WORK TO BE COMPLETED -
Reproduce verbatim only the line that holds "SaaStr Scale (526, 1985)" and the lines that follow it to the end of the listing.

RECORDS FOR PROCESSING -
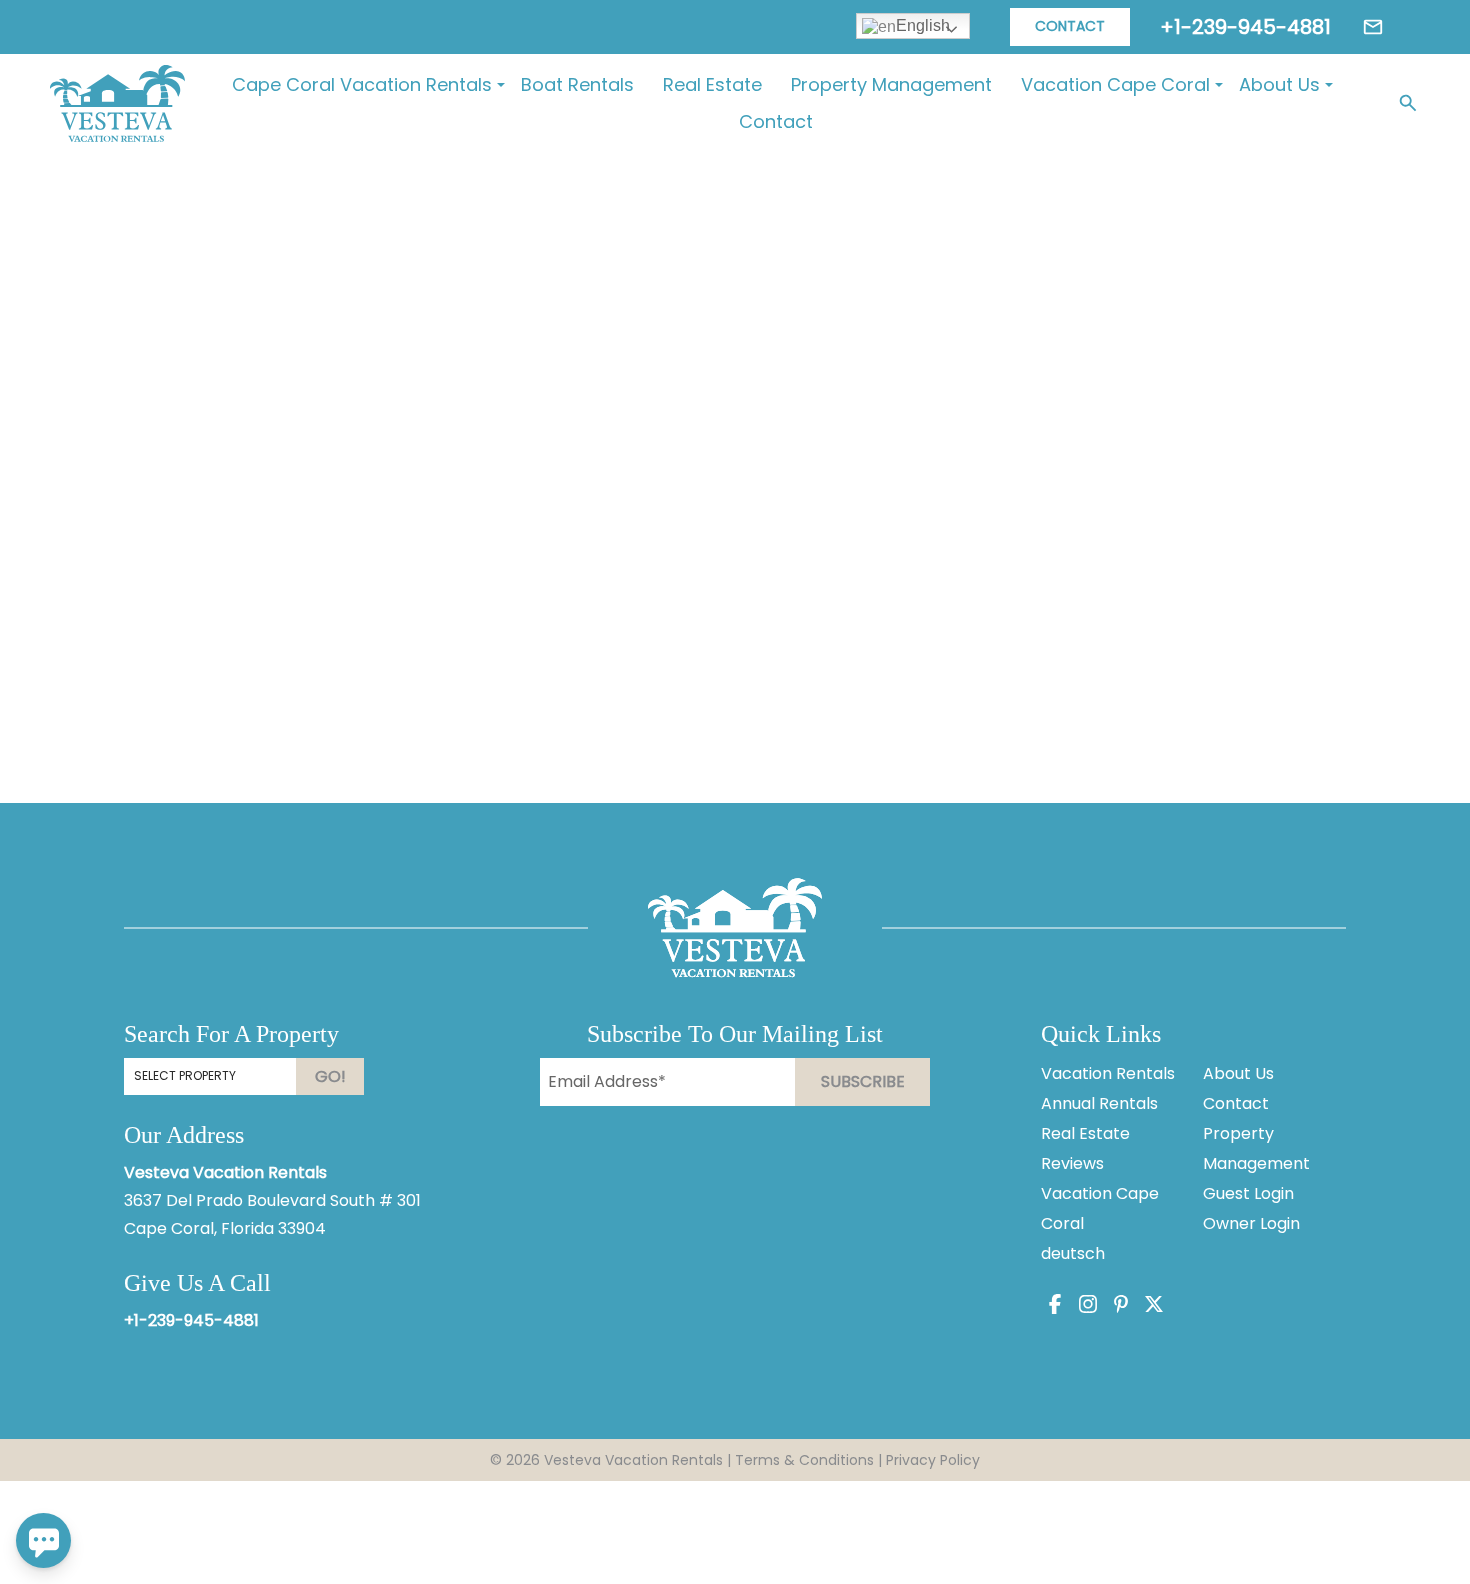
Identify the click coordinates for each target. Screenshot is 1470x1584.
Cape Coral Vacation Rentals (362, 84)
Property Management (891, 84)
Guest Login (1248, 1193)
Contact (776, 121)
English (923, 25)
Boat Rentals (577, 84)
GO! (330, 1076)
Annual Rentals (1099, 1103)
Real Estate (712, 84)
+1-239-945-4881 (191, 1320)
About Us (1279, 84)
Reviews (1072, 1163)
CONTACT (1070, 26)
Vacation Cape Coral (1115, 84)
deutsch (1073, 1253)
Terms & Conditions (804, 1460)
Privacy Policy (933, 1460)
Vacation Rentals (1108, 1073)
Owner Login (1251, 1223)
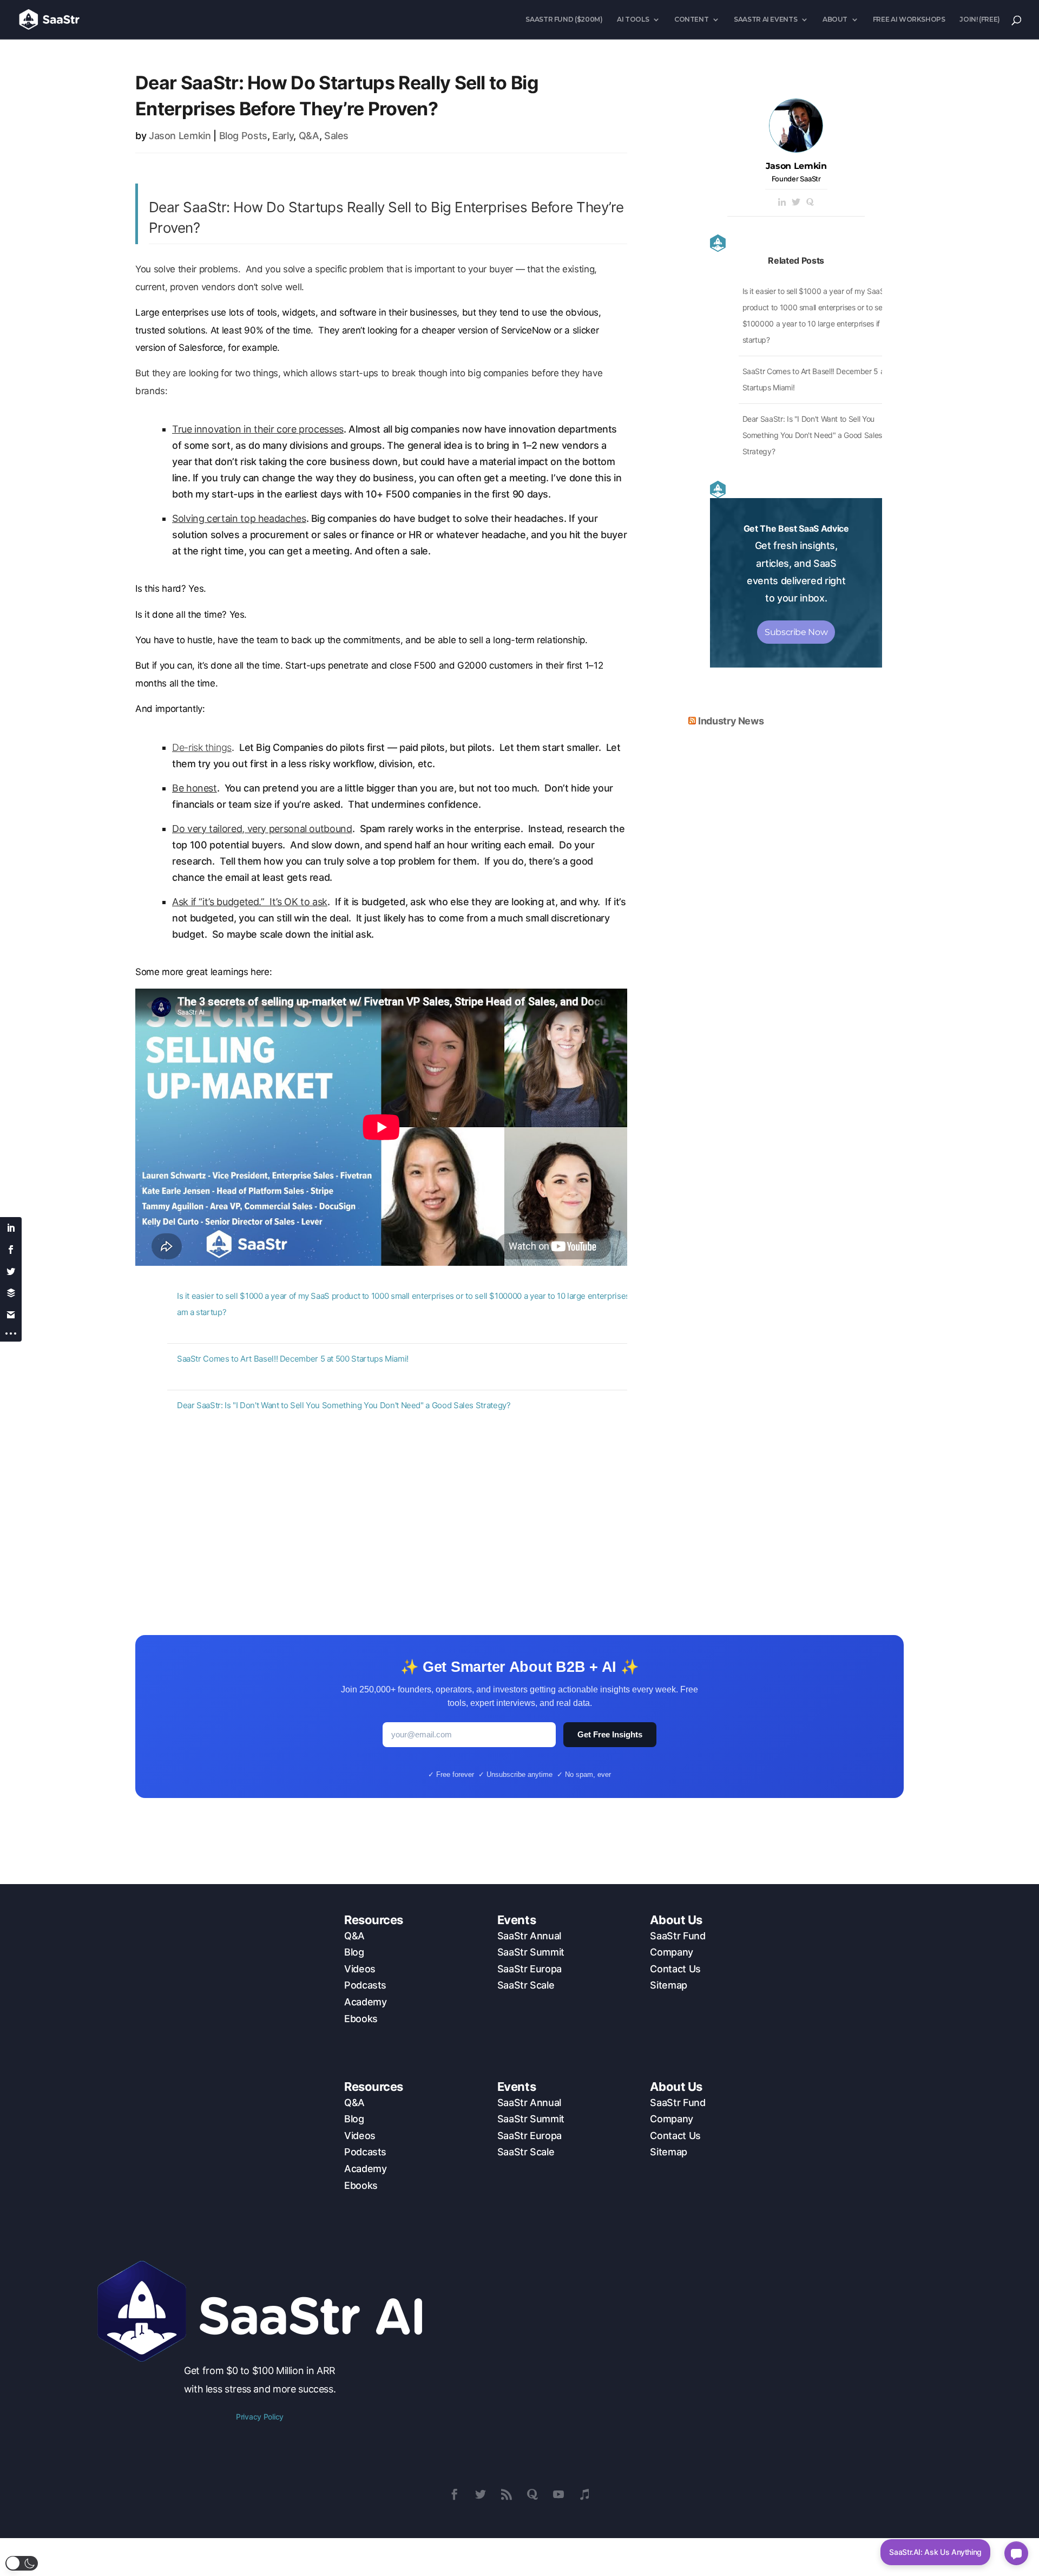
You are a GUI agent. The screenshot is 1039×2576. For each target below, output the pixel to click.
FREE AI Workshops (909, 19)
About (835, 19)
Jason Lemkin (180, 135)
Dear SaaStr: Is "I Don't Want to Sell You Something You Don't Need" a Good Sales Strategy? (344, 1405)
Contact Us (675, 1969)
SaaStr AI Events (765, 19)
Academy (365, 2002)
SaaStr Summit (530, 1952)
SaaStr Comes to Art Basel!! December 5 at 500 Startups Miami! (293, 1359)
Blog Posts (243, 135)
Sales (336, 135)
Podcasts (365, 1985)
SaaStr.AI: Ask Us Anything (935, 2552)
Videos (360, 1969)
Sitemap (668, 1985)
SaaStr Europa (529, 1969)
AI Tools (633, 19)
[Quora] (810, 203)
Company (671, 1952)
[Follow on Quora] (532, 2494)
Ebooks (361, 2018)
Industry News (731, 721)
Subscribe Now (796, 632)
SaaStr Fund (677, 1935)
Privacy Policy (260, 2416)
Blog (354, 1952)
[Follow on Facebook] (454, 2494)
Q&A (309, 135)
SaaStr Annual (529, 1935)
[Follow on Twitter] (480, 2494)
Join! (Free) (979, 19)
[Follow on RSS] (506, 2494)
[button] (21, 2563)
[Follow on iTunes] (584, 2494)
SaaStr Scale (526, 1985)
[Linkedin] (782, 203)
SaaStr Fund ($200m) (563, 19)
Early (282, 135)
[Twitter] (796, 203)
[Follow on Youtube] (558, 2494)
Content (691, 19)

SOLUTION TO THE PROBLEM -
SaaStr Scale (526, 1985)
[Linkedin] (782, 203)
SaaStr Fund ($200m) (563, 19)
Early (282, 135)
[Twitter] (796, 203)
[Follow on Youtube] (558, 2494)
Content (691, 19)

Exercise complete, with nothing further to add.